Before the holiday period, 128 countries reported that they had identified Omicron, WHO said, during a scheduled press briefing in Geneva. WHO epidemiologist, Dr Abdi Mahamud, told journalists that there was still not enough data available to say whether the Omicron variant is less severe than other coronavirus strains.
He noted that in London, which has been “hit very hard” by spiking numbers of COVID-19 infections, hospitalisation rates were around 20 per cent lower now than they had been in 2020 before vaccinations were available.
“So the main message is, if you are vaccinated, you are protected, but if you are vulnerable or if you have not been vaccinated, this Omicron – however light or mild it may be for others – it could hit you very hard”, he said, adding, “so, vaccination (is) very critical.”
While the WHO epidemiologist noted that an increasing number of studies seemed to show that the Omicron variant appeared to affect mostly the upper respiratory tract, causing milder symptoms, other strains impact the lungs, and could cause severe pneumonia, he said, but further research was needed to prove this Omicron assessment.
“The challenge has not been the vaccine, but the vaccination of the most vulnerable populations”, he said, before urging more countries to push for 70 per cent vaccine coverage as soon as possible.

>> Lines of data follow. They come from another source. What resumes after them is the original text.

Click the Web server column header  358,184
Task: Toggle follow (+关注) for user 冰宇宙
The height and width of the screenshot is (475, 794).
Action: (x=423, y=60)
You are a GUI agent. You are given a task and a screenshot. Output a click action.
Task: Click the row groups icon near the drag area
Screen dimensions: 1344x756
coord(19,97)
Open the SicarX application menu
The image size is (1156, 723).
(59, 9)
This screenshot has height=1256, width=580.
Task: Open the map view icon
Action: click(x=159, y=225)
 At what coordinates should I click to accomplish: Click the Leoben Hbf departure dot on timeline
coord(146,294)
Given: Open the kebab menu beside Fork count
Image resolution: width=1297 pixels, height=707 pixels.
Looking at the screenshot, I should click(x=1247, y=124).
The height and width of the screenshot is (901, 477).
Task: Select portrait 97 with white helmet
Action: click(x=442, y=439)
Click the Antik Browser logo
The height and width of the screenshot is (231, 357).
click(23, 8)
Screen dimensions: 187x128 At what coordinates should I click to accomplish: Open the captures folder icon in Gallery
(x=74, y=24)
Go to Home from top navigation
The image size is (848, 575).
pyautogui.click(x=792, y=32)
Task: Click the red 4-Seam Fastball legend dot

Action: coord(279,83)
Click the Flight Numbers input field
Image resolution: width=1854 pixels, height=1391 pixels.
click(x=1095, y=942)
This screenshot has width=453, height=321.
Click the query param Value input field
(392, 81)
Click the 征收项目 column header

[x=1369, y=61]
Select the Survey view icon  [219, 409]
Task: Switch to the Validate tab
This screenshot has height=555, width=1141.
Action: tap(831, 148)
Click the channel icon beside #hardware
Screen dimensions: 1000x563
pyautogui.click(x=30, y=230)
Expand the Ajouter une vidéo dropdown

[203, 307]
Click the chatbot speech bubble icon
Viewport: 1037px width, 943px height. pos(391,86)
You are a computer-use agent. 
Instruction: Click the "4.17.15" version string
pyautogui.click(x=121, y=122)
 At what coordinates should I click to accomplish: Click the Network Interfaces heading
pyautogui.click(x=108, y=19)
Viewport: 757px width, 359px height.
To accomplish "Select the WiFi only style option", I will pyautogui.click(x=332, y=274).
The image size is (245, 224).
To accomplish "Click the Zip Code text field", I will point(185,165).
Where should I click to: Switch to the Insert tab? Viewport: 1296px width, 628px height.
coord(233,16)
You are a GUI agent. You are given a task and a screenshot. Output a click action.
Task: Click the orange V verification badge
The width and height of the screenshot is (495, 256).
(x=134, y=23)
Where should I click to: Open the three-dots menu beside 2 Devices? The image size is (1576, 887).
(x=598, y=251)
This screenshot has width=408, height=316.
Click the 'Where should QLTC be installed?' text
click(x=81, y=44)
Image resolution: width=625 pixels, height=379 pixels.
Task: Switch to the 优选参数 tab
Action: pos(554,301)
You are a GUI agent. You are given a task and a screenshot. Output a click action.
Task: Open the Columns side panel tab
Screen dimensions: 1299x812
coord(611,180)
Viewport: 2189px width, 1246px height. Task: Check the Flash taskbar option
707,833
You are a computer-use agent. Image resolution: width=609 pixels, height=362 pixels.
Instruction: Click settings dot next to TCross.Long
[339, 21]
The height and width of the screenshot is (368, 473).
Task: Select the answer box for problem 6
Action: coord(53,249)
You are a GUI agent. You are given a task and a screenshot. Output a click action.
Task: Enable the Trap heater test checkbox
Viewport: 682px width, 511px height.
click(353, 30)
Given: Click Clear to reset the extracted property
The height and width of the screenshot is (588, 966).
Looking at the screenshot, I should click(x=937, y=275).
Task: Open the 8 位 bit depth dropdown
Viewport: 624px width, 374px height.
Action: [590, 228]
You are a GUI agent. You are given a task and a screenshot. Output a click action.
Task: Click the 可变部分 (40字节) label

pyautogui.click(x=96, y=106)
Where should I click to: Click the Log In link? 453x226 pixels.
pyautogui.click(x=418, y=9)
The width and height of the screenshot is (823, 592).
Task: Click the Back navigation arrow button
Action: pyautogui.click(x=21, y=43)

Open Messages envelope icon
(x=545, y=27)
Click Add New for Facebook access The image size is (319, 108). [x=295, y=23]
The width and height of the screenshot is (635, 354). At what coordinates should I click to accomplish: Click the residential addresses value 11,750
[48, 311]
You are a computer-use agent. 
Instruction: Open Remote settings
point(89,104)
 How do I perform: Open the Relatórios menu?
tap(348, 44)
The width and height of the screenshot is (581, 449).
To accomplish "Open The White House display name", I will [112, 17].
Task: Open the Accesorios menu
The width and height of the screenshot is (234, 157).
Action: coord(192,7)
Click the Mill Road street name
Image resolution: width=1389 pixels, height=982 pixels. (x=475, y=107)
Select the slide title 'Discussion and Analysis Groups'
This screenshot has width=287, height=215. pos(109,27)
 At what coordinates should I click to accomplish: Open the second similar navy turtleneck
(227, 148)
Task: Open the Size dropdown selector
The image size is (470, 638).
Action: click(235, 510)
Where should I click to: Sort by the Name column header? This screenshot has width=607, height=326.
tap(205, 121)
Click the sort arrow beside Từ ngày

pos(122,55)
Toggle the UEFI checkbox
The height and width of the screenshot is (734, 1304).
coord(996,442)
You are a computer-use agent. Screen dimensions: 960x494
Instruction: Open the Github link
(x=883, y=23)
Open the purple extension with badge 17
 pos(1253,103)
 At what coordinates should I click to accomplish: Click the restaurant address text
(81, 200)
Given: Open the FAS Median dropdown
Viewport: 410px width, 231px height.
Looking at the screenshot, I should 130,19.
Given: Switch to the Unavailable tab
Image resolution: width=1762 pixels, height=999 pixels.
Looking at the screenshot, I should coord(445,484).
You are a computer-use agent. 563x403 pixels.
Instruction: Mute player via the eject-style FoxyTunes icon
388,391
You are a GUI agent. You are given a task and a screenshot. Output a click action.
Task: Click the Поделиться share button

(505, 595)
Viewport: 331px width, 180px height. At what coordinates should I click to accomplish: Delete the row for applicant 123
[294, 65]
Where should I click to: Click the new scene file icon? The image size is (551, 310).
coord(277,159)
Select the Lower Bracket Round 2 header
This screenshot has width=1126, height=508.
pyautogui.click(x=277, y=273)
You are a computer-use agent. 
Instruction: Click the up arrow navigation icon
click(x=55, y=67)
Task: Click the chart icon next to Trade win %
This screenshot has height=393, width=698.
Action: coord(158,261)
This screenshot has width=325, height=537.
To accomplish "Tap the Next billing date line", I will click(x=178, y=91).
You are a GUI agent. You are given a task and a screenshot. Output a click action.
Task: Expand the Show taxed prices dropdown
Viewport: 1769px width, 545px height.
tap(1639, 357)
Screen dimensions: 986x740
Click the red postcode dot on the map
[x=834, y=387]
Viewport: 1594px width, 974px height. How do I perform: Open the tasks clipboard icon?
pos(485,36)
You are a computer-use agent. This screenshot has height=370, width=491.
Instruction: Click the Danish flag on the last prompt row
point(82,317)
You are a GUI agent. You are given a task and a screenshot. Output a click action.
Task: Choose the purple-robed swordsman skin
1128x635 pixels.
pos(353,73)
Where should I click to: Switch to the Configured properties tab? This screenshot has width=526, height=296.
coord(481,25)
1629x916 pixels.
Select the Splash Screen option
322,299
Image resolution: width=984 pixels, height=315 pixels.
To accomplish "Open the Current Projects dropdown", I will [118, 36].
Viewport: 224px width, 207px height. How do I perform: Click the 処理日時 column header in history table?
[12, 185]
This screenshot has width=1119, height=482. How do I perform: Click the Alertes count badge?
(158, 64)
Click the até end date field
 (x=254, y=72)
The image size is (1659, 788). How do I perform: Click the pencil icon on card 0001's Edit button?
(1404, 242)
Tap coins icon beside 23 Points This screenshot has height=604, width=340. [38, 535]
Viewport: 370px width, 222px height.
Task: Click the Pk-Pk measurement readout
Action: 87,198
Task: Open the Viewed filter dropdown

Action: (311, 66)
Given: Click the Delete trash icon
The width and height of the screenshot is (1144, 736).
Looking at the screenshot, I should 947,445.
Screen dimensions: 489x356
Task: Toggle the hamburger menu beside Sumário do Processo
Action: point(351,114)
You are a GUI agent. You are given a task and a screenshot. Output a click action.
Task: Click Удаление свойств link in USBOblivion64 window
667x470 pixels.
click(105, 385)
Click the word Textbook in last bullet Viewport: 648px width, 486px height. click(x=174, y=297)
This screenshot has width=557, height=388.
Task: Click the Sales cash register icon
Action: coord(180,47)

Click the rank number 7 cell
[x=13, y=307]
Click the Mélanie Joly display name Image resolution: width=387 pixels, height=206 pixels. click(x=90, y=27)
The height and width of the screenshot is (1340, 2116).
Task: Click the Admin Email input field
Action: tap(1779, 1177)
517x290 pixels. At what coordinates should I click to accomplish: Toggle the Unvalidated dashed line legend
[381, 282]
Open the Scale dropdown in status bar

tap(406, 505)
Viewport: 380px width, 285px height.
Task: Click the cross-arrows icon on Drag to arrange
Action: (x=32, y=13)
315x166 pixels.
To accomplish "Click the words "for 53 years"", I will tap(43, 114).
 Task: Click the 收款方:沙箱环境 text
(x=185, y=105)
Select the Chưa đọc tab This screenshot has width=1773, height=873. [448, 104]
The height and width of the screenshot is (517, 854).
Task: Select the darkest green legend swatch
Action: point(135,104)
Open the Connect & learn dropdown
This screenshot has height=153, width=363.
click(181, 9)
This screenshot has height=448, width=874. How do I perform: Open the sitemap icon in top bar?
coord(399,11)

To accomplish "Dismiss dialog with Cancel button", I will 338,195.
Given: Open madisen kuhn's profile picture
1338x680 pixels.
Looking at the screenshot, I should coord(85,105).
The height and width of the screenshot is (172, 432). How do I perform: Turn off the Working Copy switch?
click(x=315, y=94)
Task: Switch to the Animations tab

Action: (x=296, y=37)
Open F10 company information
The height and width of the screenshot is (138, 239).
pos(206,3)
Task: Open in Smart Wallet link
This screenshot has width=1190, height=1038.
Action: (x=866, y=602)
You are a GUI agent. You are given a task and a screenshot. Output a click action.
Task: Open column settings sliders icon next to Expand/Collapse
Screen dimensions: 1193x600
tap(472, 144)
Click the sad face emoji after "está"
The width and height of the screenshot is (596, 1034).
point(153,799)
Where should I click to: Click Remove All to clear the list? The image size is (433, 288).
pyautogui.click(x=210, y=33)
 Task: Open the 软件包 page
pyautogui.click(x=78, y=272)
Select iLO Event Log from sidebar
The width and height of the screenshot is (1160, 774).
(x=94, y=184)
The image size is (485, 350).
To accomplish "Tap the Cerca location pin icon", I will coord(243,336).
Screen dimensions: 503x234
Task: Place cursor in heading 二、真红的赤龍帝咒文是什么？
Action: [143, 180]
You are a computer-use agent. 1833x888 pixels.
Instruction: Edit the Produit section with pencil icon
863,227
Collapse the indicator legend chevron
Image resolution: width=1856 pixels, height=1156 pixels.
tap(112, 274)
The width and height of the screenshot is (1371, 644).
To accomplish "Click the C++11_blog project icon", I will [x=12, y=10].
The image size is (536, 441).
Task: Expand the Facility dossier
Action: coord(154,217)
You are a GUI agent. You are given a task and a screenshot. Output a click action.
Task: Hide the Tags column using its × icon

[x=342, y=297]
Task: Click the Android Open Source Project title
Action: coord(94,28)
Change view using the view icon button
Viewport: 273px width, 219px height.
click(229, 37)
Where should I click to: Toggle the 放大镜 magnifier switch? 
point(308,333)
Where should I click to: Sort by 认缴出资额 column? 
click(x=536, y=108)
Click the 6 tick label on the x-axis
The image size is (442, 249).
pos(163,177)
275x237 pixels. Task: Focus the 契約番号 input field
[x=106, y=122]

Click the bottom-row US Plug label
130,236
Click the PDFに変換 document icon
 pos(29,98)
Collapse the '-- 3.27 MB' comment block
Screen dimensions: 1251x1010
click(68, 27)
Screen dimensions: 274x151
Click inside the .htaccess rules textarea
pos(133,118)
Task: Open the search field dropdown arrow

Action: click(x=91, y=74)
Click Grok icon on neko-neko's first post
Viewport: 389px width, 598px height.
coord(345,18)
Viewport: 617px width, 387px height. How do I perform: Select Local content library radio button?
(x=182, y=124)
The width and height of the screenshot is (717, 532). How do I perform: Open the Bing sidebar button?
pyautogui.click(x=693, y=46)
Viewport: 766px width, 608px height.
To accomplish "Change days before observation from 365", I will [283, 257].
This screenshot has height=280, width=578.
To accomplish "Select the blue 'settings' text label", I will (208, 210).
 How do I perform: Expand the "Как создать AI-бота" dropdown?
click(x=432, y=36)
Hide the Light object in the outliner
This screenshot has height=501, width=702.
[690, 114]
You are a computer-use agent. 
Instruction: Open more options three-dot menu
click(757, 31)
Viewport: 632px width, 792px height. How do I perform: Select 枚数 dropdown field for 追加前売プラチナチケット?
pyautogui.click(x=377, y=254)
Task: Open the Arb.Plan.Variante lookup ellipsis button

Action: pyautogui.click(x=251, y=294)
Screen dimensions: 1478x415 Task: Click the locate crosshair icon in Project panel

Without this level of vaccine protection, the virus “replicates in an environment that’s overcrowded, not ventilated and not vaccinated”, Mahamud continued, describing these types of settings as ideal places for COVID-19 to mutate.
“We saw it in Beta, we saw it in Delta, we saw it in Omicron, so it is in the global interest” to vaccinate 70 per cent of national populations to reduce the impact of the variant, he said.
WHO’s call for vaccine equity is not new and comes as many wealthy countries consider offering a fourth coronavirus vaccine to their populations.
Before Christmas, WHO Director-General, Tedros Adhanom Ghebreyesus, warned that “blanket booster programmes” were likely to prolong the pandemic “by diverting supply to countries that already have high levels of vaccination coverage, giving the virus more opportunity to spread and mutate”.
The WHO chief stressed that the priority must be on supporting countries to vaccinate 40 per cent of their populations as quickly as possible, and 70 per cent by the middle of 2022.